Alireza Nooraiepour, Sina Rezaei Aghdam

Finite-length codes are learned for the Gaussian wiretap channel in an end-to-end manner assuming that the communication parties are equipped with deep neural networks (DNNs), and communicate through binary phase-shift keying (BPSK) modulation scheme. The goal is to find codes via DNNs which allow a pair of transmitter and receiver to communicate reliably and securely in the presence of an adversary aiming at decoding the secret messages. Following the information-theoretic secrecy principles, the security is evaluated in terms of mutual information utilizing a deep learning tool called MINE (mutual information neural estimation). System performance is evaluated for different DNN architectures, designed based on the existing secure coding schemes, at the transmitter.

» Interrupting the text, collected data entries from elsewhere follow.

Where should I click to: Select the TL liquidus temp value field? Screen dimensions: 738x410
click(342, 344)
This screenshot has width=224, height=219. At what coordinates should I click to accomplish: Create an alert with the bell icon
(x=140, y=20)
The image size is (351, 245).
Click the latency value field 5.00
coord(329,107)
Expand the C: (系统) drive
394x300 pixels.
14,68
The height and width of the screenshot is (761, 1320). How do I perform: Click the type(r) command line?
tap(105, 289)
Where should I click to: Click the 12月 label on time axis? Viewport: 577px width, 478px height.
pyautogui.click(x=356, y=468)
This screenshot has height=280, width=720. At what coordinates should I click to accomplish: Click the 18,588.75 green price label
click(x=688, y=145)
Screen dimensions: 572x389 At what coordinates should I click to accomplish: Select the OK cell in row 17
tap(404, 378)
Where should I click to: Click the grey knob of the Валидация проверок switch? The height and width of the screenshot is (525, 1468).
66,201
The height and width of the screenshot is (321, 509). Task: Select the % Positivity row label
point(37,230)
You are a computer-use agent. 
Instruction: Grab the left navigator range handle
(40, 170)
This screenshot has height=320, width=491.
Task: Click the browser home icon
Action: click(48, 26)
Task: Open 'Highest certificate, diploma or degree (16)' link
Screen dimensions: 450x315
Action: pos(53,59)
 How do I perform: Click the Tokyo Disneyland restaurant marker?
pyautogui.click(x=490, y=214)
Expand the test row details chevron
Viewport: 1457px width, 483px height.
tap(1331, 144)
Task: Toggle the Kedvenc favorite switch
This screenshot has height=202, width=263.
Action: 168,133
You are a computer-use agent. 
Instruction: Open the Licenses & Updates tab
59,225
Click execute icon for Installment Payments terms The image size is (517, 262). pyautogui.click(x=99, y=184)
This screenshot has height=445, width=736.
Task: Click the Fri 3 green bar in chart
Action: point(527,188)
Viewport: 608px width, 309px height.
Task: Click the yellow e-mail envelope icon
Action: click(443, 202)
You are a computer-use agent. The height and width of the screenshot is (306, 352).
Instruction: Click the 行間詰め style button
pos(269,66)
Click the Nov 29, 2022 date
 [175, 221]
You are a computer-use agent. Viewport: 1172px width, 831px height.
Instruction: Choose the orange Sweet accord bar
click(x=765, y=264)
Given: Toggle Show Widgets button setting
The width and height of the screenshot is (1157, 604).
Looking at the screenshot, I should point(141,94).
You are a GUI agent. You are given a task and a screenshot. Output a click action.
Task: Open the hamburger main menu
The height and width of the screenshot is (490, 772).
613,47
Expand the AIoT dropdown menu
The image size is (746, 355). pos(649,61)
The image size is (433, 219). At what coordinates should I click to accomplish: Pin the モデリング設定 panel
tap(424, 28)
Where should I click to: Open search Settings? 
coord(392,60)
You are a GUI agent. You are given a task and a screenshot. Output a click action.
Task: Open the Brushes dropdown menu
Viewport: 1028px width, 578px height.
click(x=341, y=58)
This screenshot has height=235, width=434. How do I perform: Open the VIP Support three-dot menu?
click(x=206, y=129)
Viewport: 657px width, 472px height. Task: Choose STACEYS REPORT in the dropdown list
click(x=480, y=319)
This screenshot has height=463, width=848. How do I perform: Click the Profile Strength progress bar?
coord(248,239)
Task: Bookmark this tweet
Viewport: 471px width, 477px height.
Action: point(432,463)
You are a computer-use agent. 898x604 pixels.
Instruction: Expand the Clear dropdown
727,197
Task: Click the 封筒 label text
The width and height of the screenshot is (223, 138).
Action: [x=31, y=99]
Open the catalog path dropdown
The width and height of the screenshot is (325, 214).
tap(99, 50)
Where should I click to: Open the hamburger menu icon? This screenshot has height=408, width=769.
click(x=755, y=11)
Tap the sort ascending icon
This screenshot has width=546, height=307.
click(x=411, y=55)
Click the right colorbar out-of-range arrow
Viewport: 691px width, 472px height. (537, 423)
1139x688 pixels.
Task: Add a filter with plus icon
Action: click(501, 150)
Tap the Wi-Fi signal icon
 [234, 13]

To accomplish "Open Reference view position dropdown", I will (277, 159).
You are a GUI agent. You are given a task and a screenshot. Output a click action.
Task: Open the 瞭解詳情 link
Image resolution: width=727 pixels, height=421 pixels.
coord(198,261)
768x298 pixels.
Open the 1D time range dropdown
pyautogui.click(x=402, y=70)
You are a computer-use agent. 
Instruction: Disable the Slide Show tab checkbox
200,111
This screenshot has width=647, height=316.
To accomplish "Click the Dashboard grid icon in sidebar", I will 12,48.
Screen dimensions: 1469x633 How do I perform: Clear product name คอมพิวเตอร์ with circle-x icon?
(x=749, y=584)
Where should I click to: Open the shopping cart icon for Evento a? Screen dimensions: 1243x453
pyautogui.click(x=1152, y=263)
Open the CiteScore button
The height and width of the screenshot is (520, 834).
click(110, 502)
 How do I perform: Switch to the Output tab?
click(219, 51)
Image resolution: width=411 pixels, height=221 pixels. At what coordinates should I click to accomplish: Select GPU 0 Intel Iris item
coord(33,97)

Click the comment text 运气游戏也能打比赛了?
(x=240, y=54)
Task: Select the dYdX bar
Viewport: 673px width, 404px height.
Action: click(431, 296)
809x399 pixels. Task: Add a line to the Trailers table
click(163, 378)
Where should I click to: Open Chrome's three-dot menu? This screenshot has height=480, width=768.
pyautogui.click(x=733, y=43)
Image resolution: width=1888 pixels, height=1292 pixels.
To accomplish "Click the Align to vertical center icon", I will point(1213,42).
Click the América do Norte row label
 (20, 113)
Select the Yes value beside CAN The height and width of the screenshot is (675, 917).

Numerical results demonstrate that the legitimate parties can indeed establish a secure transmission in this setting as the learned codes achieve points on almost the boundary of the equivocation region.

LGAug 1, 2019
Learning-Aided Physical Layer Attacks Against Multicarrier Communications in IoT

Alireza Nooraiepour, Waheed U. Bajwa, Narayan B. Mandayam

Internet-of-Things (IoT) devices that are limited in power and processing are susceptible to physical layer (PHY) spoofing (signal exploitation) attacks owing to their inability to implement a full-blown protocol stack for security. The overwhelming adoption of multicarrier techniques such as orthogonal frequency division multiplexing (OFDM) for the PHY layer makes IoT devices further vulnerable to PHY spoofing attacks. These attacks which aim at injecting bogus/spurious data into the receiver, involve inferring transmission parameters and finding PHY characteristics of the transmitted signals so as to spoof the received signal. Non-contiguous (NC) OFDM systems have been argued to have low probability of exploitation (LPE) characteristics against classic attacks based on cyclostationary analysis, and the corresponding PHY has been deemed to be secure. However, with the advent of machine learning (ML) algorithms, adversaries can devise data-driven attacks to compromise such systems. It is in this vein that PHY spoofing performance of adversaries equipped with supervised and unsupervised ML tools are investigated in this paper. The supervised ML approach is based on deep neural networks (DNN) while the unsupervised one employs variational autoencoders (VAEs). In particular, VAEs are shown to be capable of learning representations from NC-OFDM signals related to their PHY characteristics such as frequency pattern and modulation scheme, which are useful for PHY spoofing. In addition, a new metric based on the disentanglement principle is proposed to measure the quality of such learned representations. Simulation results demonstrate that the performance of the spoofing adversaries highly depends on the subcarriers' allocation patterns. Particularly, it is shown that utilizing a random subcarrier occupancy pattern secures NC-OFDM systems against ML-based attacks.